Devin Partida is a medical and health tech writer for HealthIT Answers, Electronic Healthcare Reporter, and other industry publications. She also writes about medical technologies, AI and cybersecurity on ReHack.com.
A 2020 survey found that 55% of small firms and 99% of large ones offer health coverage to at least some workers. However, the research also showed that annual premiums for employer-sponsored health coverage rose 4% compared to the previous year.
Captive health insurance is an emerging trend that could help employers manage their costs. It involves company owners setting up in-house insurance to mitigate an organization’s specific risks rather than going through a commercial provider. Thus, a company creating its own insurance allows going outside the commercial marketplace, saving money in the process.

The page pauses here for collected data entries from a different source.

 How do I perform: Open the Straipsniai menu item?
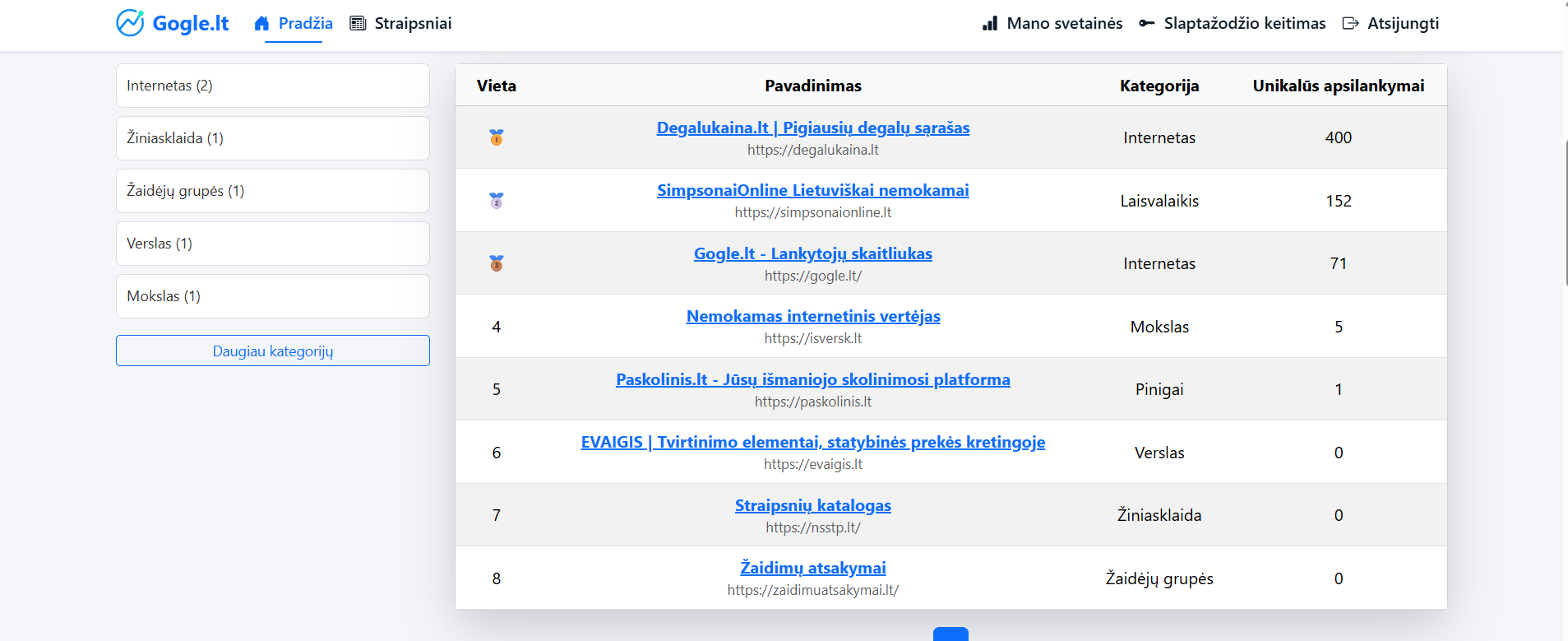(412, 23)
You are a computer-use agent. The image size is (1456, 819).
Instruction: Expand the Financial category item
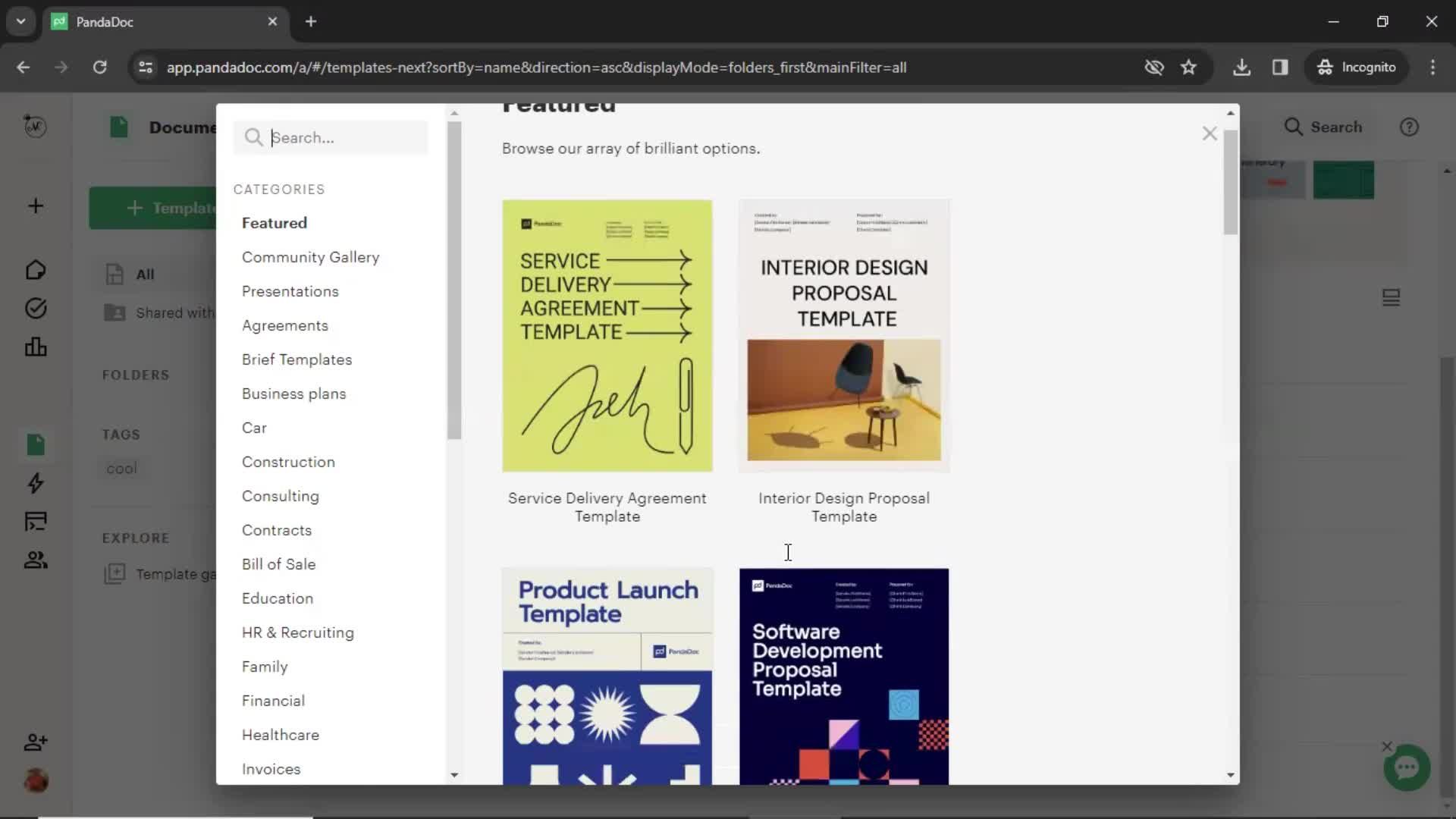273,700
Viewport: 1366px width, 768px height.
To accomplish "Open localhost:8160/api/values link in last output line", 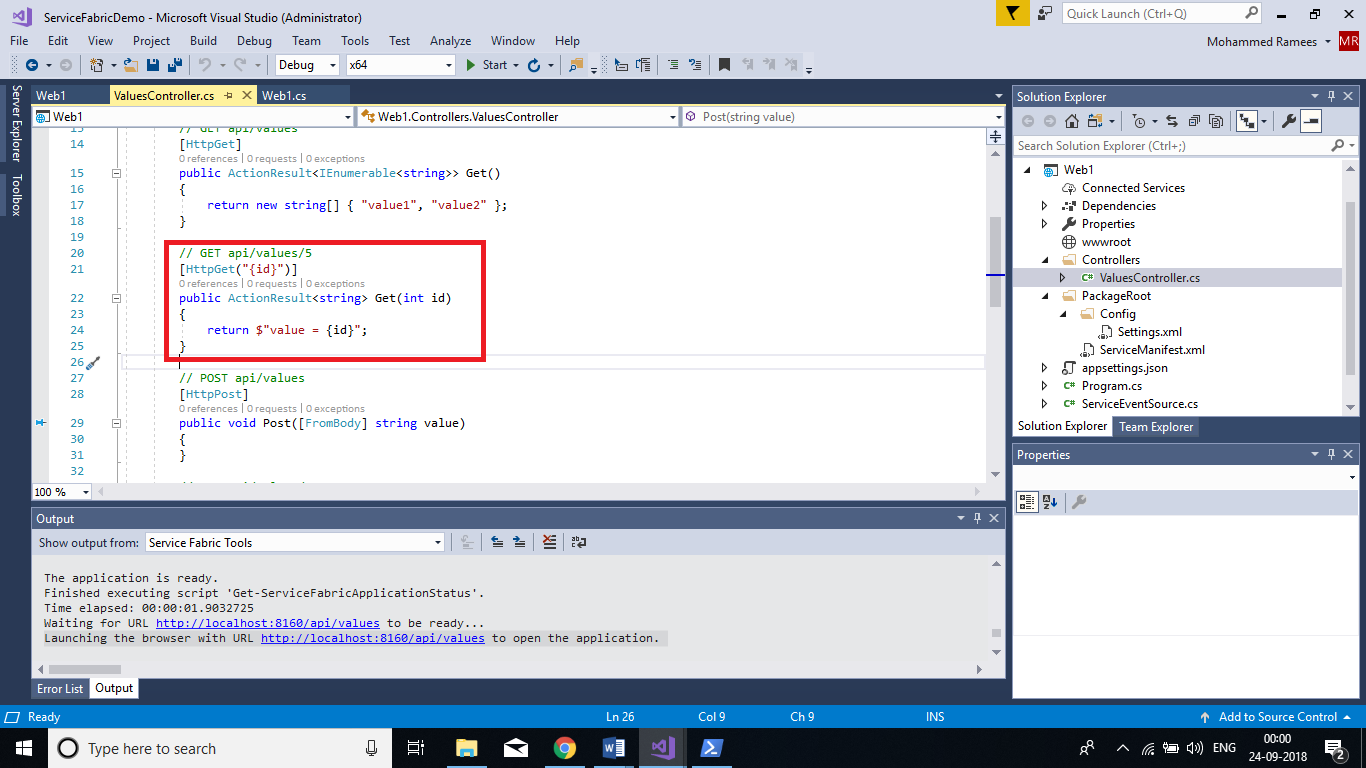I will pyautogui.click(x=372, y=638).
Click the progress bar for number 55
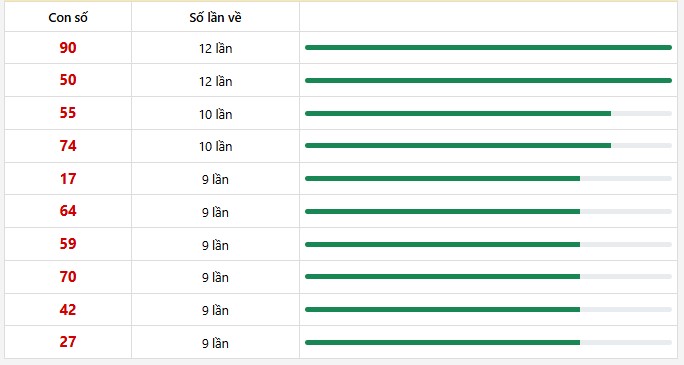The height and width of the screenshot is (365, 684). point(488,113)
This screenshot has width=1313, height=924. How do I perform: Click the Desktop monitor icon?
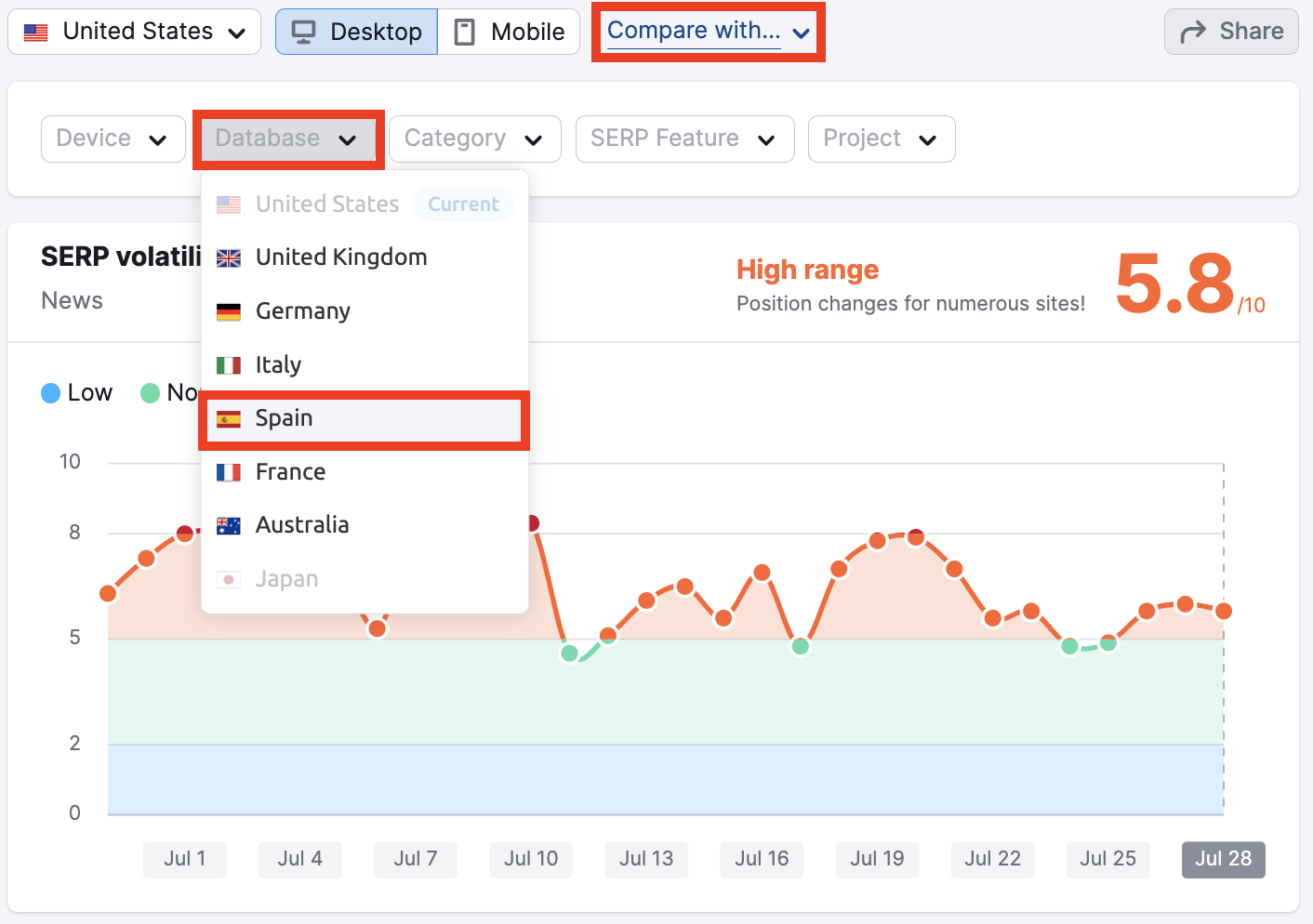304,33
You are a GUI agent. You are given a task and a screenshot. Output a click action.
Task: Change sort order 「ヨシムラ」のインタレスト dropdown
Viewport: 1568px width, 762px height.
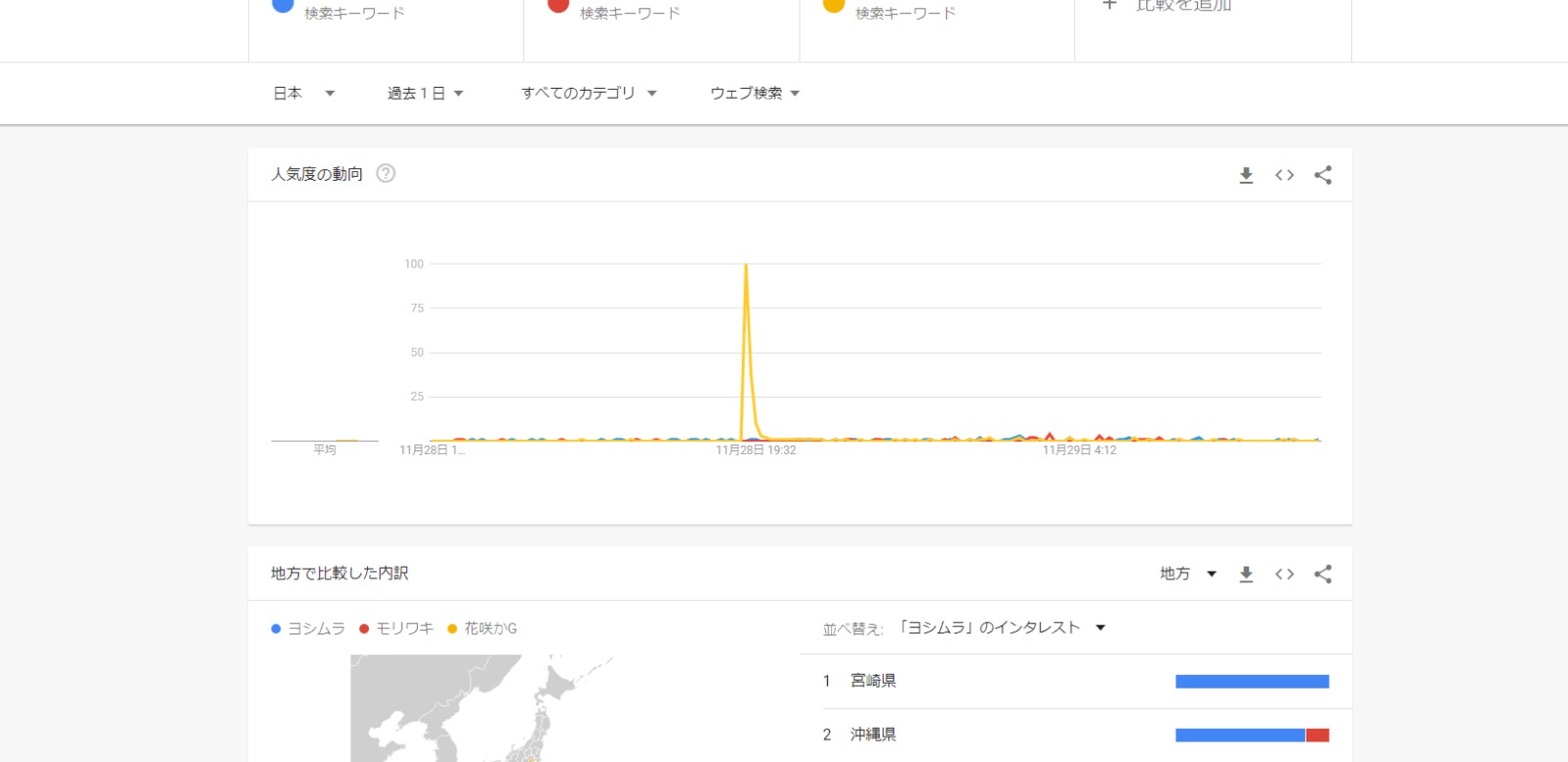(x=1002, y=628)
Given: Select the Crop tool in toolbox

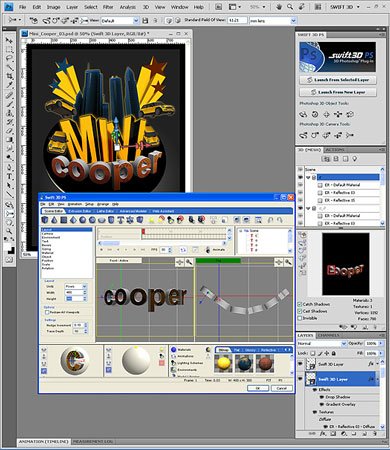Looking at the screenshot, I should pos(9,76).

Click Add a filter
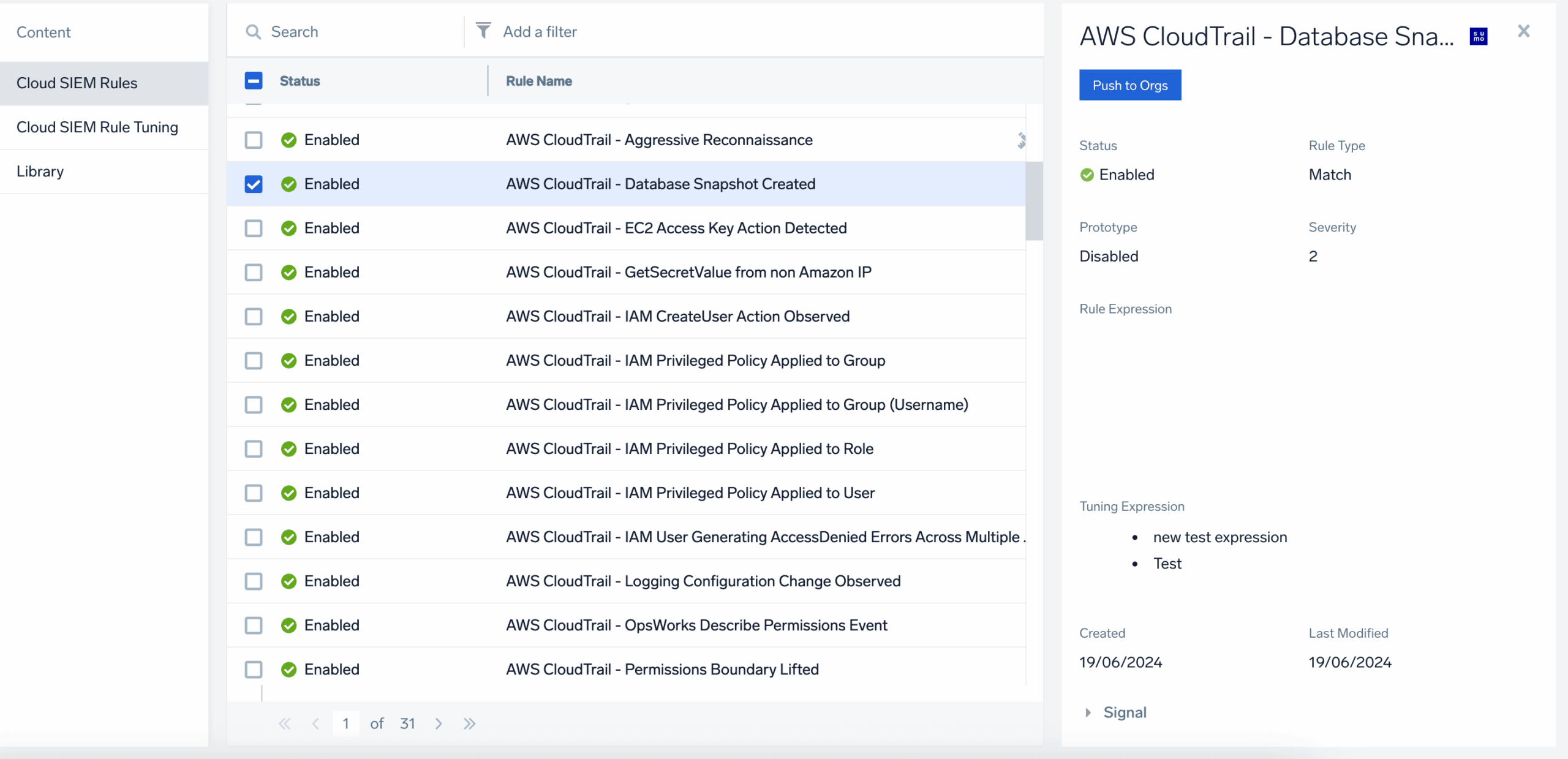click(540, 31)
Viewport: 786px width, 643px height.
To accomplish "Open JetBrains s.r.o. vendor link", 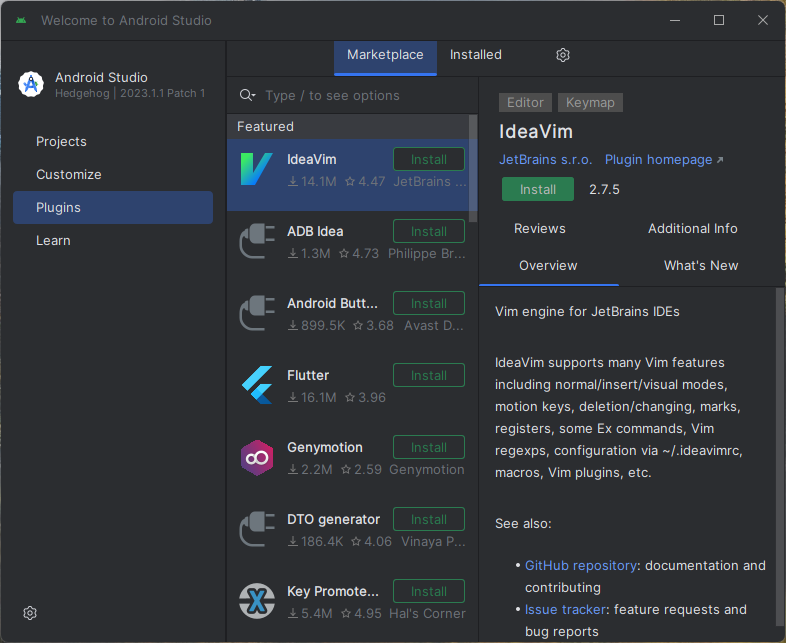I will 546,159.
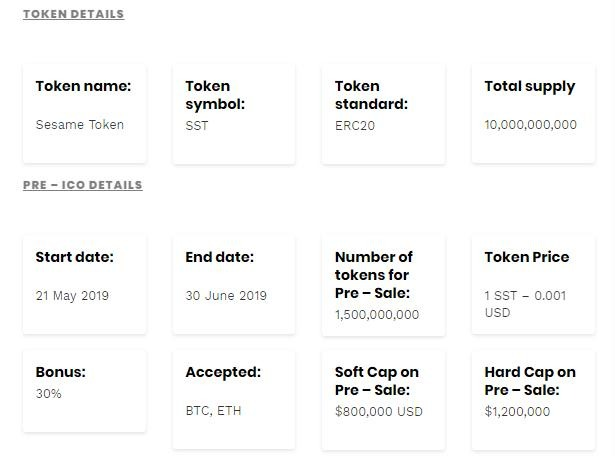Click the Bonus 30% card
This screenshot has height=460, width=615.
[x=84, y=391]
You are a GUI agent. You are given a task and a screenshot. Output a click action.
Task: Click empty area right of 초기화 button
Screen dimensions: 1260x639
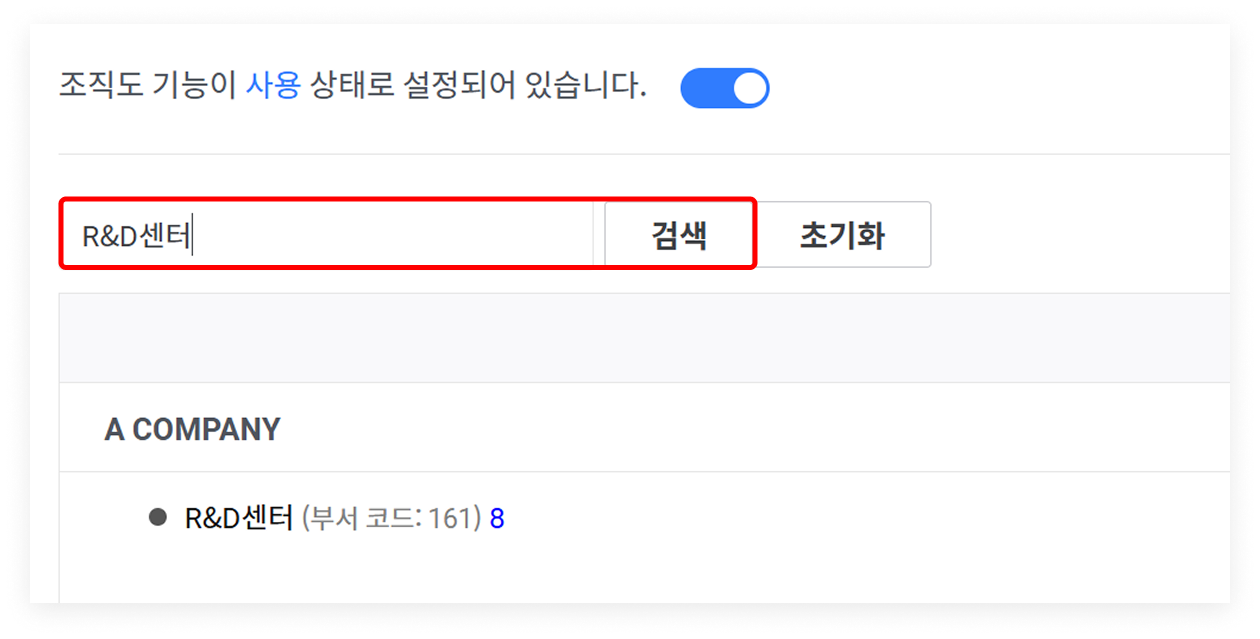point(1080,234)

According to one source, captive insurance experienced 200% year-over-year growth in 2020. That figure represents the creation of 76 new captives worldwide that year. Analysts say the COVID-19 pandemic was a significant factor in helping that happen.
As commercial insurers received billions of dollars in pandemic-related claims, many raised their premiums to compensate. Employers saw the direct effects of those decisions, and they looked for more reasonable options. In many cases, that meant exploring captive insurance.
Moreover, some business representatives buying commercial insurance found that firms placed more restrictions on their coverage or implemented more conditions for customers to meet. Those trends, too, made commercial insurance less attractive and steered business owners toward captive insurance.
Companies with full insurance through commercial providers usually discover there’s no monetary benefit to having fewer claims than expected. The insurers still keep all the money associated with premium costs. Other kinds of insurance like captive insurance bring affordability to claims risk protection, helping employers save.
People familiar with the captive insurance sector report noticing rising interest in the option. A lower cost is probably not the sole driver of that trend, but it’s almost certainly a decisive factor.
Moreover, he confirmed, “We’re seeing a lot more demand for captives on medical stop loss and health insurance,” and called the current interest in captives “sky high.” It’ll be interesting to see if the trend continues, but it shows no signs of slowing.
Patrick Johnson of The Horton Group, an insurance and risk advisory company, pointed out, “If a company is traditionally making money for their insurance company, then the company owner has the opportunity to be that insurance company with a captive so that they’re profiting from their hard work.”
He continued, “It’s a natural progression for those companies that take safety, claims management, and risk control seriously and a way for them to optimize their insurance purchase.”
Job candidates assess several factors when deciding whether to apply for positions. Many ultimately decide that working at organizations that don’t provide health insurance for their workforces is too risky. However, captive insurance is a cost-effective way for business owners to offer it, showing that they keep pace with benefits trends.
There’s another advantage for employers, too. In-house insurance makes it easier for them to analyze claim trends. They can then use that newly acquired knowledge to determine the best ways to reduce overall claim numbers by helping employees stay healthier. When that happens, it also has a direct link to competitiveness.
Business leaders are well aware of the connection between absenteeism and lost productivity due to illness. Captive insurance helps them see which issues are most likely to generate claims and, potentially, keep people out of work. Company executives can then respond proactively to reduce such situations and understand why they happen.
Captive insurance is not the right solution for every company. However, when business owners become increasingly frustrated with the rising costs of commercial insurers, it’s well worth a look.
Employees will undoubtedly keep prioritizing companies that offer health insurance. The examples here highlight how captive programs could make such benefits more manageable for the companies providing them.